2006-06-29 Thread Пётр Косаревский
> A friend of me wants to write a program which uses a GUI frontend and a
> "backend", which actually does the work.
> The reason is that the backend shall also be usable from the command line,
> without any GUI, to make it working on more platforms without having to make
> changes on it. So it will be the best to compile it in FPC for the related
> OS, with a minimum of OS dependices.
> My idea is to write the backend in FPC. It shall only use StdIn/StdOut and
> also parse its command line options. The Frontend shall be - in a first step -
> be written in Delphi or Lazarus, but because I ask here for a friend who
> currently uses Delphi, this would be preferred.
> My question is:
> Can somebody show me a little sample program for that?

Well, I have written such a program (Delphi-FPC) not very long ago. I can't 
provide it as an example (and it is not very little), but I can describe 
necessary steps and provide code bits.

> It will be enough (for the Delphi-part) to open a window with a textbox and a
> button. When the button is clicked, the backend shall be loaded, some text be
> piped into it, and that what comes out from the backend's stdout shall be
> displayed in the textbox. Nothing more.
> The backend may be a plain FPC program (no delphi), reading from StdIn, making
> i.e. everything to UpperCase, then write this out to its StdOut.
> If somebody, please, could show me how this is done in Windows, please?
>   Ing. Rainer Hantsch

Shame on me, but I have given up using pipes. They are not reliable in my 
opinion.

I used (of course, you can use command line parameters and files: frontend 
creates "param.txt", runs "backend.exe param.txt" and waits for output.txt to 
be created; no need to keep in mind something system specific) windows messages 
(and you have to create invisible dummy window for backend) and shared memory.

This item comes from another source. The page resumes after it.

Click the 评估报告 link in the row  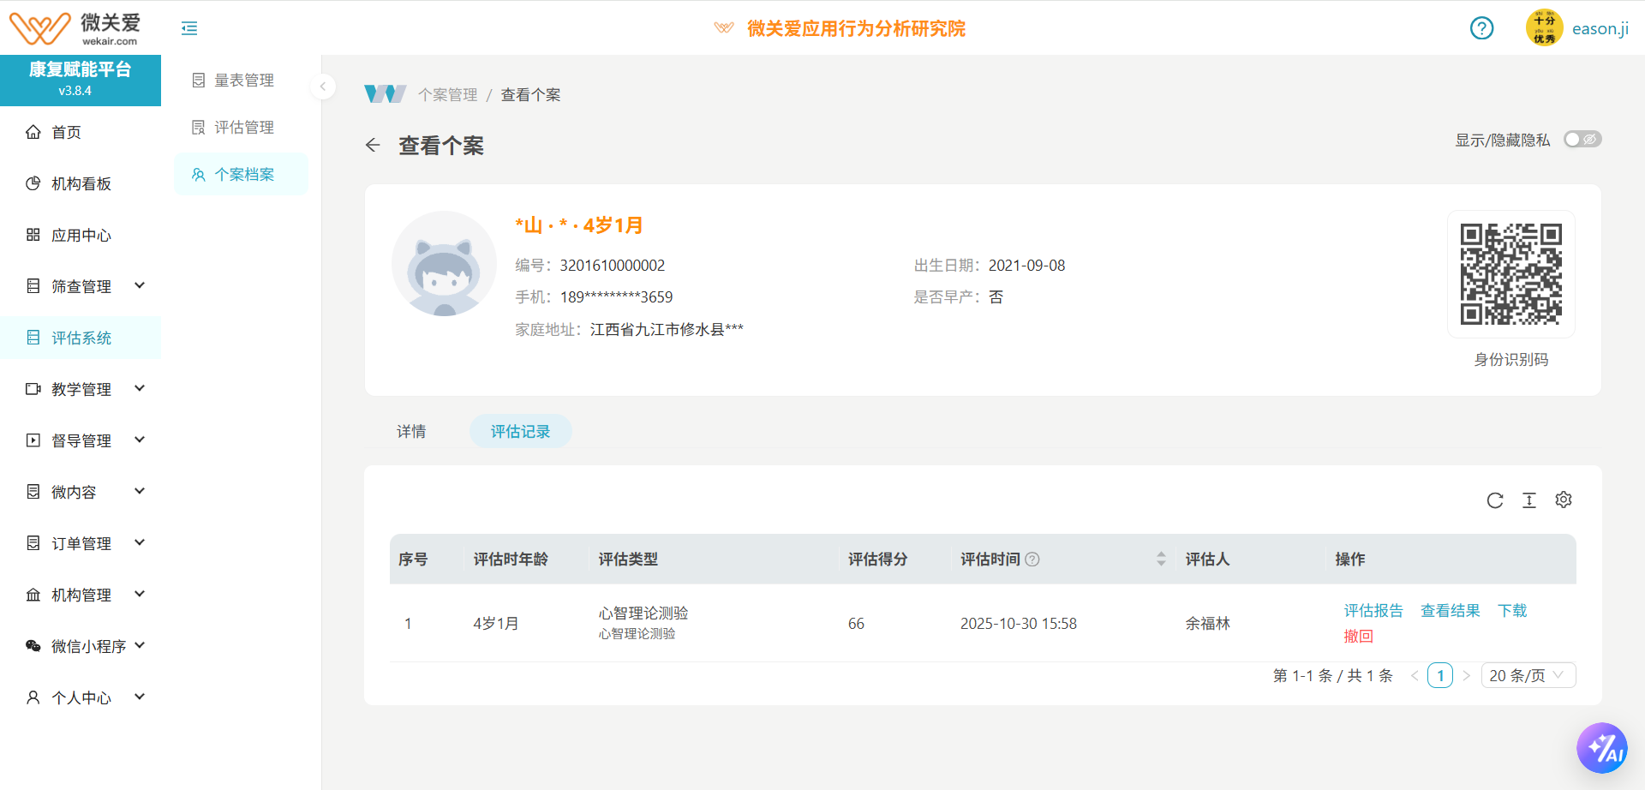1373,611
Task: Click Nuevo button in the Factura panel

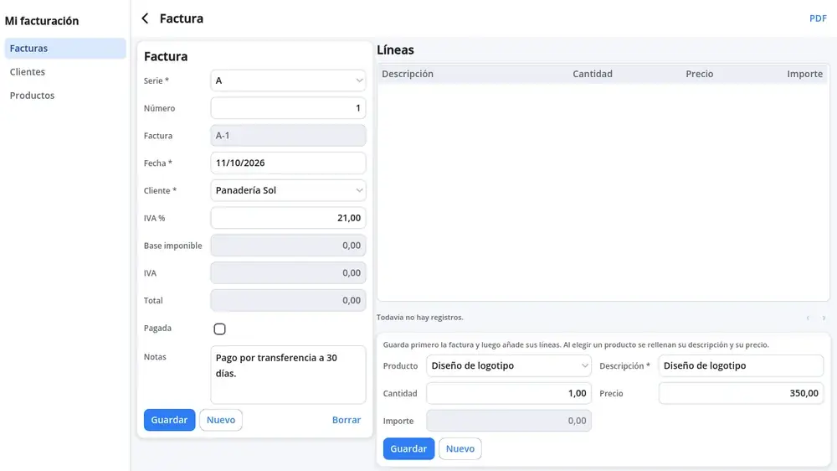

For your example it's possible (but it is windows specific)

for frontend: to create shared memory in frontend, zero the first byte of it 
and start backend (with parameters, if needed). When the button is pressed, the 
needed parameters and data are written to shared memory and after that frontend 
flips the switch (changes the first byte from zero to something else). After 
that the frontend periodically inspects that first byte value, and when the 
value is zero again, reads the output from shared memory.

for backend: to open shared memory (file), periodically inspect the first byte, 
read the parameters and data when the first byte becomes nonzero, process them, 
write output, change the first byte, close everything and die.

If it suits your needs, I can point you to the sources in the net and/or 
provide my code bits.

PS. I wanted to rewrite ipc unit for windows, so that this task will become 
less system specific, but didn't succeed: not enough time and 
confidence*experience; also I don't really know, how it works under linux.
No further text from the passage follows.